Tak ada kenaikan harga produk

Palson Yi selaku Marketing Director realme Indonesia mengungkapkan tidak akan menaikkan harga produk di tengah keterbatasan chipset.

realme hari ini meluncurkan 3 smartphone sekaligus dan satu perangkat wearable, yaitu realme GT Neo 2, realme narzo 50A, narzo 50i, dan realme Band 2 dalam acara Neo Born Disruptor. Selain meluncurkan produk, Palson Yi selaku Marketing Director realme Indonesia juga mengungkapkan bagaimana strategi perusahaan di tengah keterbatasan chipset.

Seperti diketahui, hampir satu tahun terakhir ini industri teknologi dilanda keterbatasan chipset secara global. Hal ini memberikan dampak yang besar tidak hanya bagi produsen, tapi juga konsumen. Beberapa produk smartphone dibanderol lebih tinggi karena chipset yang semakin langka.

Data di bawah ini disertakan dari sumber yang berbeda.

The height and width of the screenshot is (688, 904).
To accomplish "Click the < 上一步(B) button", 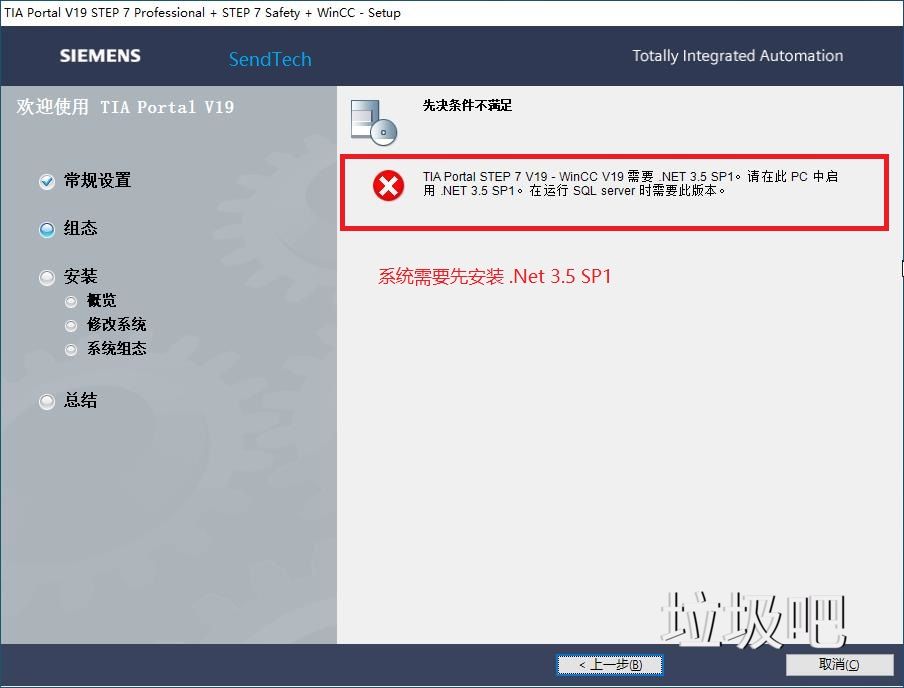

Meski demikian, Palson menjelaskan hal ini tidak memberikan dampak yang sama terhadap produk realme. Sebagai perusahaan yang menyasar kalangan muda, realme memutuskan untuk tidak menaikkan harga produk meskipun harga chipset kini meningkat.

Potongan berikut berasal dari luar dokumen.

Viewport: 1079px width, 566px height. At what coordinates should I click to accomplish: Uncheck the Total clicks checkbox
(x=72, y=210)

“Setelah diskusi panjang, kami memutuskan untuk tidak menaikkan harga produk-produk kami hingga masa mendatang, dan kami akan mencoba untuk menurunkan biaya dengan mengoptimalkan efisiensi saluran, pemasaran, dan pengeluaran-pengeluaran lainnya yang akan kami coba untuk hilangkan, sehingga para realme Fans tetap dapat menikmati harga realme yang terjangkau dan stabil,” kata Palson dalam konferensi pers virtual (3/11).

Palson menambahkan, strategi baru akan dibantu oleh Madhav Seth – CEO realme India yang kini menjadi VP Business Unit International realme International – untuk memanfaatkan semua saluran yang dimiliki, sehingga dapat memaksimalkan ketersediaan produk.